Wedel concludes: "What happened in Russia is really egregious, and the answer to the problem is that you can't have a monopoly on policy and information and a clique on both sides dictating policy and information. That's just a program for disaster. The monopoly on Russian reform was almost 100 percent given to the Harvard/Chubais group with little independent information being considered, and it was enabled at the highest levels of the U.S. government. A lot of Russians believe the U.S. deliberately set out to destroy their economy. What happened in Russia certainly goes against the grain of any sort of reform in the traditional sense of the word--meaning progress."

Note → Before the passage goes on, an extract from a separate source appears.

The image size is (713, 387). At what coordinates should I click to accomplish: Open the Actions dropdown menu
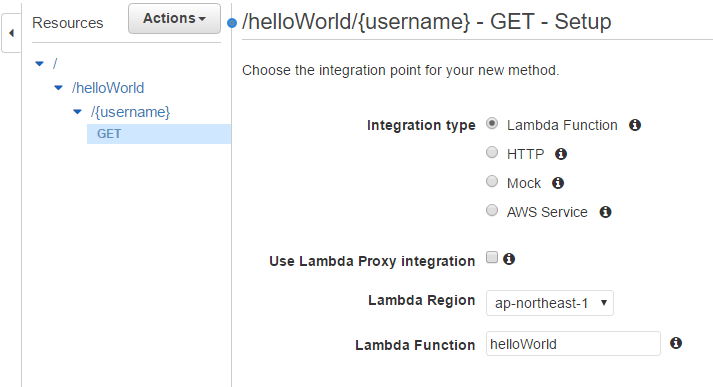(x=174, y=19)
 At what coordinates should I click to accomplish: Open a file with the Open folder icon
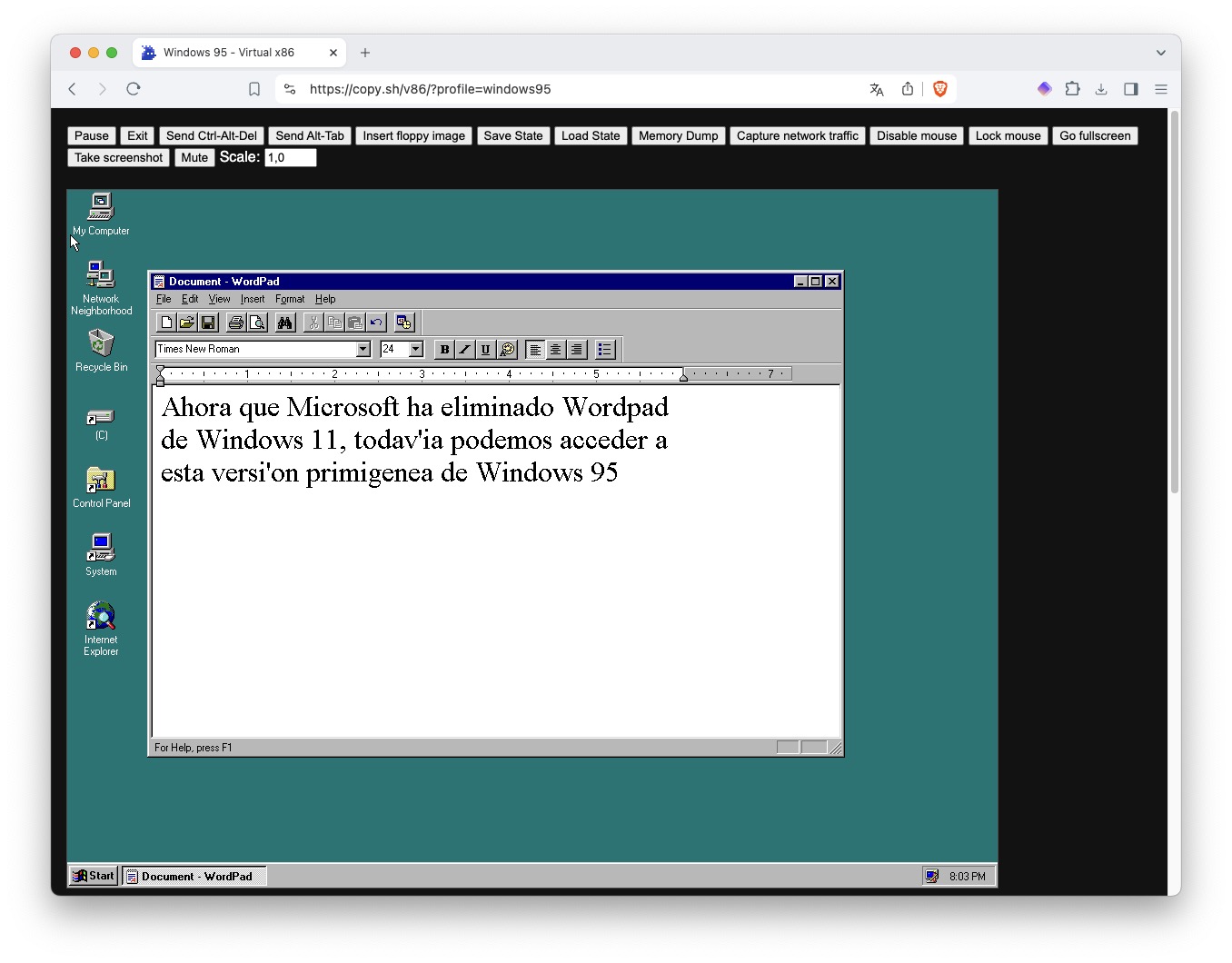(x=187, y=323)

Joe Wrinn, a spokesman for Harvard, denies that the university was guilty of any of the charges, explaining that "no one has ever criticized the actual work that was done in Russia by HIID." Did Harvard profit from investments in Russia? According to Wrinn, "Harvard doesn't talk about any of the trades. We give out something called the "John Harvard Letter" and that goes through different types of investments as opposed to a particular company or particular stock. I don't think the Justice Department has raised issues about Harvard Management, the university's investment arm."
True, the Justice Department hasn't raised this issue, but Harvard was one of only two foreign entities allowed to bid in the "Loan for Shares" program directed by Shleifer and Hay in Russia. What Harvard Management made on those investments is anyone's guess, but Harvard's endowment went from approximately $4 billion in 1992, the first year of HIID's contract, to $19 billion in 1998.